Saturday Night: Styx & REO Speedwagon at The Woodlands
When dinosaurs roamed the earth, Saturday night in America was a pretty awesome place to party.
Considering how many times both Styx and REO Speedwagon must have been through Houston, this weekend's stop on their tandem "Midwest Rock N' Roll Express" tour couldn't help but feel haunted by the ghosts of Arrowfests past. Both bands are hard-rock groups that scored their biggest success with disgustingly maudlin radio-friendly power ballads, and both stubbornly refuse to acknowledge themselves as relics from another era.
Well into their second or even third generation of fans, why should they? The way the three kids in Styx shirts behind me, who couldn't have been older than ten or 11, were playing air drums during REO Speedwagon's set, both bands' appeal could be as strong as it ever was.
In keeping with their origins as a scrappy college-town bar band in Champaign-Urbana, Illinois, REO is mostly hung up on girls, one way or another: Can't live with them ("Time for Me to Fly," "Back on the Road Again") or without them ("Can't Fight This Feeling," "Keep On Lovin' You"). Besides learning some wicked lessons from ZZ Top and Deep Purple, it's remarkable how many of their songs contain commands in the title: "Don't Let Him Go," "Take It On the Run," "Keep On Pushin'."
It would be incorrect to call them naifs, because any band that can write from such a bitter place as "Take It On the Run" knows just how cruel the world can be, but REO hasn't lost a certain sense of small-town wonder. "Golden Country," one of the oldest songs they played Saturday, brought the crowd to its feet when the LED screen showed the Stars and Stripes. Later, singer Kevin Cronin brought astronaut Col. Douglas Wheelock onstage to thank him for bringing an 8-track of Hi Infidelity to the International Space Station in a moment that... sorry, it was just cool.

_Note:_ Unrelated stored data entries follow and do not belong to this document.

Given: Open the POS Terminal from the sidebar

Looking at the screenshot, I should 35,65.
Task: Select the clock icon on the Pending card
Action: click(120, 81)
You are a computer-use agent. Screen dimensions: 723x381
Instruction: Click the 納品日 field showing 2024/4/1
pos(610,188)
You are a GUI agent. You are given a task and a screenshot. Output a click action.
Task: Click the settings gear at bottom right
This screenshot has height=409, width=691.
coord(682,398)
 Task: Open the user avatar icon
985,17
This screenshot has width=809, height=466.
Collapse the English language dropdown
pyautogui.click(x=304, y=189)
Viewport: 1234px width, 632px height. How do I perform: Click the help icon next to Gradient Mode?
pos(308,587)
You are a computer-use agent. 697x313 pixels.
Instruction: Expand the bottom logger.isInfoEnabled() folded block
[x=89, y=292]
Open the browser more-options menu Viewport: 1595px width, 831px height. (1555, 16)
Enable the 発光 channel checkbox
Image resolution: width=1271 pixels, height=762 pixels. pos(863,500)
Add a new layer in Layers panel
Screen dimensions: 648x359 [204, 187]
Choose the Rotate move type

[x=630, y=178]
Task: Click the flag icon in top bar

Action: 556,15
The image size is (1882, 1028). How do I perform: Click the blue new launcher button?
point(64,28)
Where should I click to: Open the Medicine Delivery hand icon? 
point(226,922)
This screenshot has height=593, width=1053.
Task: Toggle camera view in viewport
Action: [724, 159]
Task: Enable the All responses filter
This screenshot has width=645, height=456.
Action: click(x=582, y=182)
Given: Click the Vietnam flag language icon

By contrast, big-city Chicago boys Styx are both more theatrical and conceptual. Lawrence Gowan plays a rotating piano, sometimes from a reverse angle, if that tells you anything. Their songs imagine the singer as a man hunted by the law ("Renegade") or a woman seeking her fortune in the neon desert of Las Vegas ("Miss America," begging for a stripper pole).
Tommy Shaw of Styx
Saturday, as many as four of the band members were singing at one time, piling on the harmonies as thick as we're likely to see at the Beach Boys next month. Styx once wrote an entire album about a future where rock and roll is illegal, and are not afraid to write Big Songs that make Big Statements about Society ("The Grand Illusion"), but know when to head straight for the heartstrings.
There is no middle ground with either Styx or REO Speedwagon. You either buy what they're selling, with interest, or dismiss them as preening, pompous antiques. Both bands belong to the era when bands walked onstage to give the audience a show, not an exercise in shared misery or an excuse to get rid of some stored-up aggression. Where technical ability, crowd interaction and showmanship mean something.
You pays your money, you gets your hits.